The Eagles turned the offense over to veteran Jim McMahon. Then they went shopping for a backup. Kotite, a former offensive coordinator with the New York Jets, chose Pat Ryan, a former Jet, over David Archer, who eventually was signed by the Eagles as well.
If Kotite made a mistake this season, that was it. Ryan hadn't played in two years, and McMahon, at 32, is almost as brittle as he is charismatic. It was a virtual impossibility that McMahon could last the entire season. He didn't: In Week 5, he sprained a knee scrambling for the sideline at Washington. With Ryan and rookie Brad Goebel splitting time, the Eagles' offense did not score a touchdown for 14 quarters.

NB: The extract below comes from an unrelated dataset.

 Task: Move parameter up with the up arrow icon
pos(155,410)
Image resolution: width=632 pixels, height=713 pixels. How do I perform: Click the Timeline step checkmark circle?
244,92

Their frustration peaked with a 14-13 loss to the then-winless Tampa Bay Buccaneers. Defensive stars Jerome Brown and Seth Joyner were seething afterward about the Eagles' conservative offense.
Kotite knows the Eagles blew their playoff bid in rainswept Tampa, but he defends the signing of Ryan.
"He was the No. 1 guy from the standpoint of his arm, his footwork, and certainly what he had going for him, along with that, was his knowledge of the system," he said. "But he wasn't signed for the knowledge of the system."
Braman seems to exonerate Kotite on this matter.
"Maybe it was the wrong decision," the owner said, "but I don't think so. Richie knew Ryan, Ryan knew the system. Whoever would have dreamt that would happen to us?"
Battling knee and elbow injuries, McMahon came back to launch a six-game winning streak that put the Eagles into contention. But when his season ended with the fracture dislocation of four ribs two weeks ago, the Eagles turned to Jeff Kemp, their fifth starting quarterback. Kemp, who pulled out games against the Houston Oilers and New York Giants in relief, lost as a starter to the Dallas Cowboys last Sunday. The Eagles' playoff bid officially ended the next night when the New Orleans Saints won.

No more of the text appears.